Stored data entries:
■ ■ ■ ■ ■

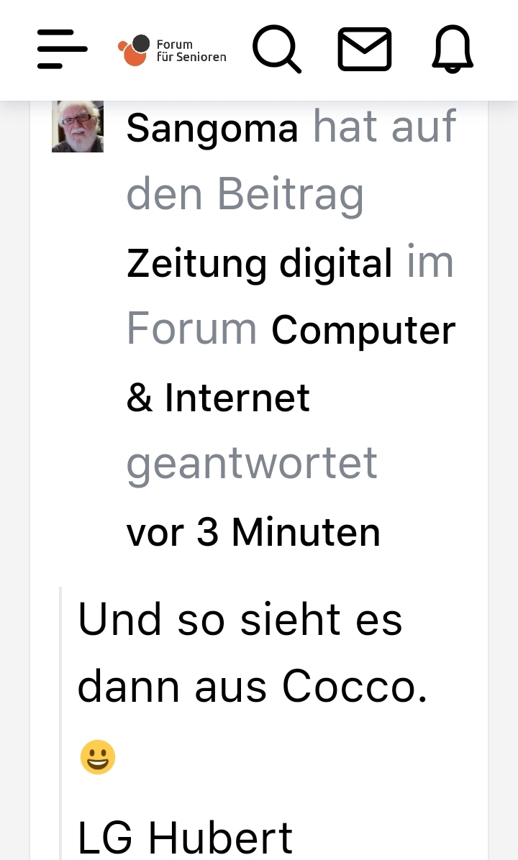This screenshot has height=860, width=518.
Task: Open the hamburger navigation menu
Action: [x=62, y=50]
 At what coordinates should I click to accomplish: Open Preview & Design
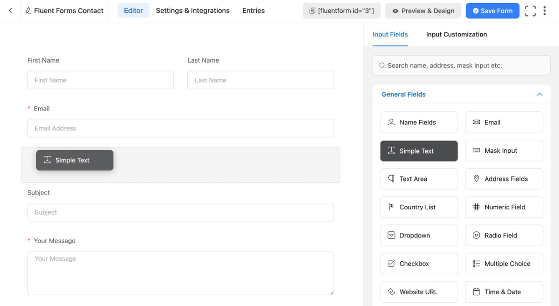(x=423, y=10)
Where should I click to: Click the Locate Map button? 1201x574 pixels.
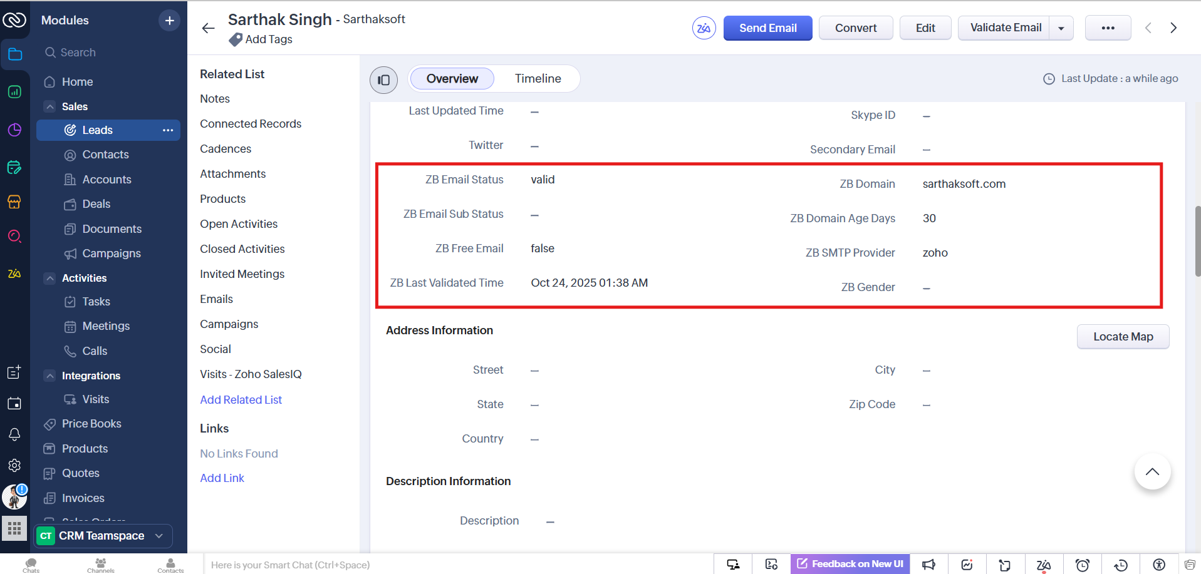click(1122, 337)
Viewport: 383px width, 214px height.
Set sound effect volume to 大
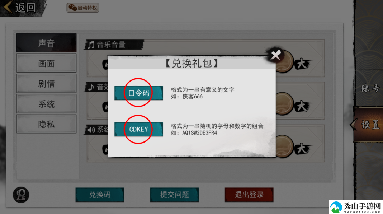pos(302,106)
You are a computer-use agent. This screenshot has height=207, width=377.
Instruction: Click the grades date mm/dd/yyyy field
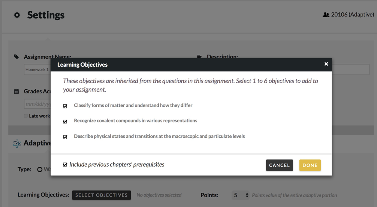(x=37, y=104)
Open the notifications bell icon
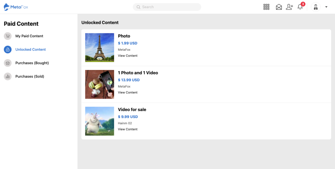The height and width of the screenshot is (169, 335). pyautogui.click(x=300, y=7)
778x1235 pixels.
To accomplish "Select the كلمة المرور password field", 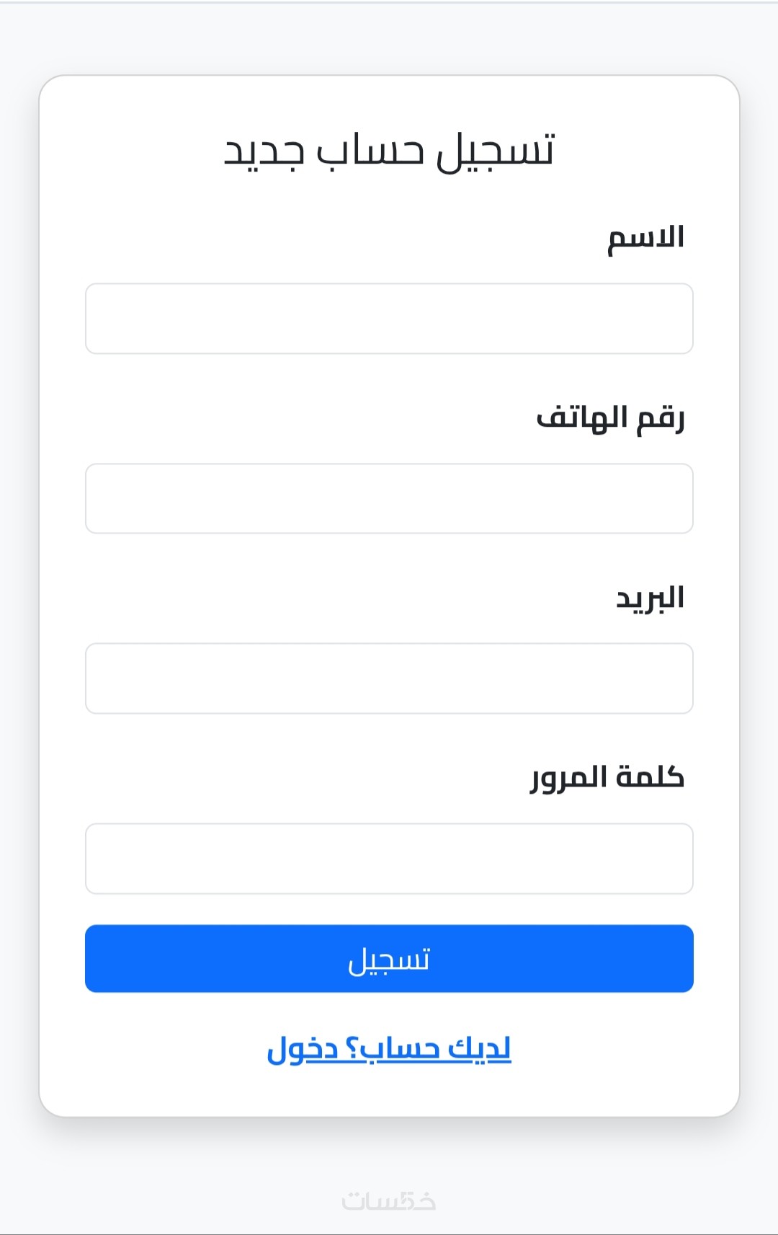I will click(x=389, y=859).
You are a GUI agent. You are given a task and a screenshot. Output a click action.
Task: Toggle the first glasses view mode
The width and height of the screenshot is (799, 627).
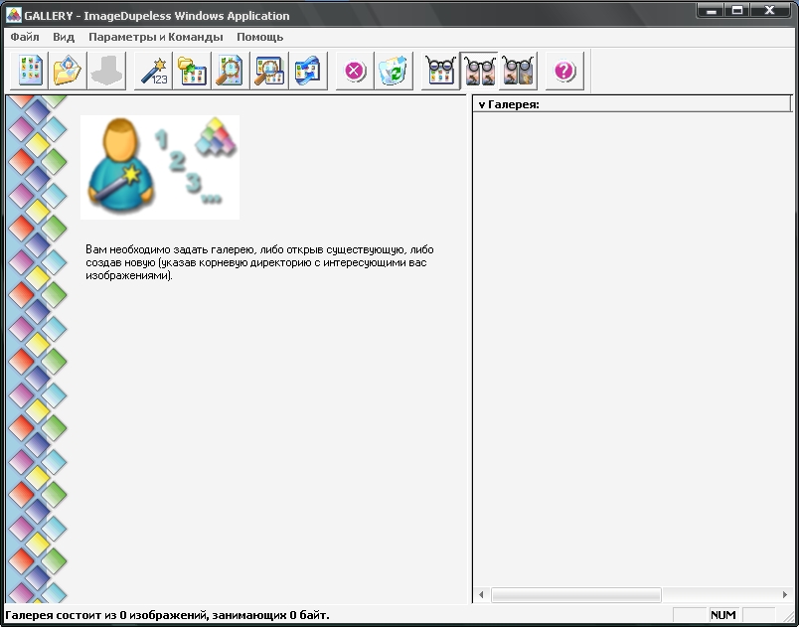coord(440,72)
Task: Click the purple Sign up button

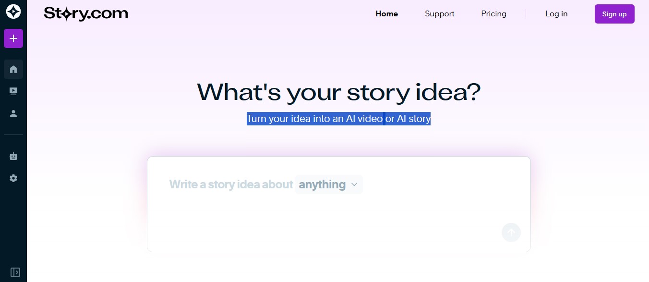Action: click(x=614, y=14)
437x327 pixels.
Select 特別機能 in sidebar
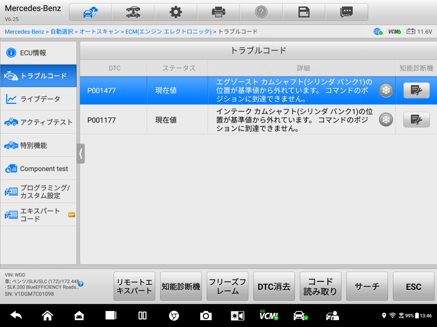point(39,146)
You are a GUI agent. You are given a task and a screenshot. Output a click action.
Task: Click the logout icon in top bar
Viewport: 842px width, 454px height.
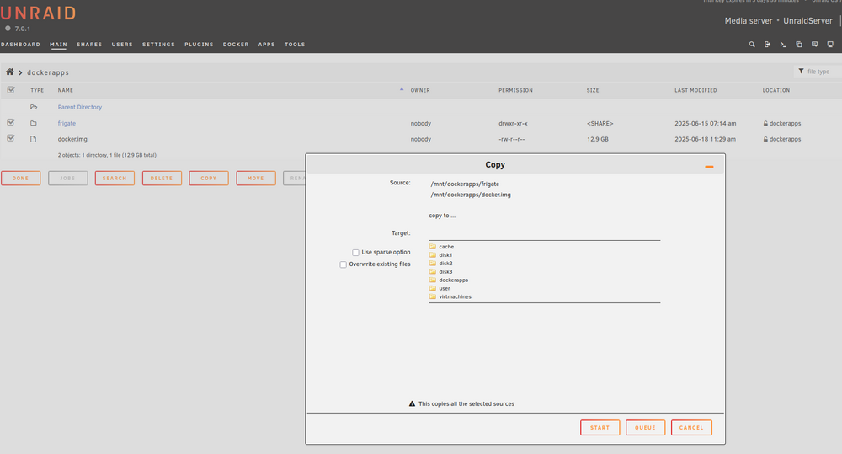click(x=767, y=45)
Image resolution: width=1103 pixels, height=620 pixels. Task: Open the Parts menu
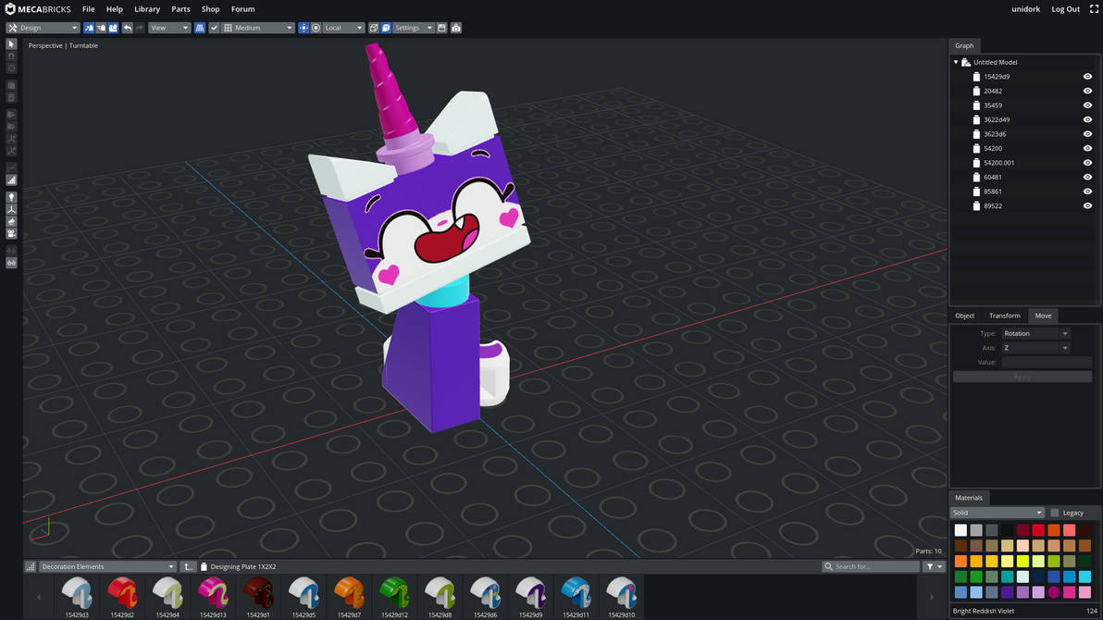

■ ■ ■ ■ ■

ACTION ITEM ▸
Please set down exactly the lines from the one holding "Viewport: 842px width, 454px height." through the last line of the entries, both ends included, and skip pictures.

TASK RESULT ▸
Viewport: 842px width, 454px height.
click(x=767, y=45)
Image resolution: width=1103 pixels, height=620 pixels. Task: Open the Parts menu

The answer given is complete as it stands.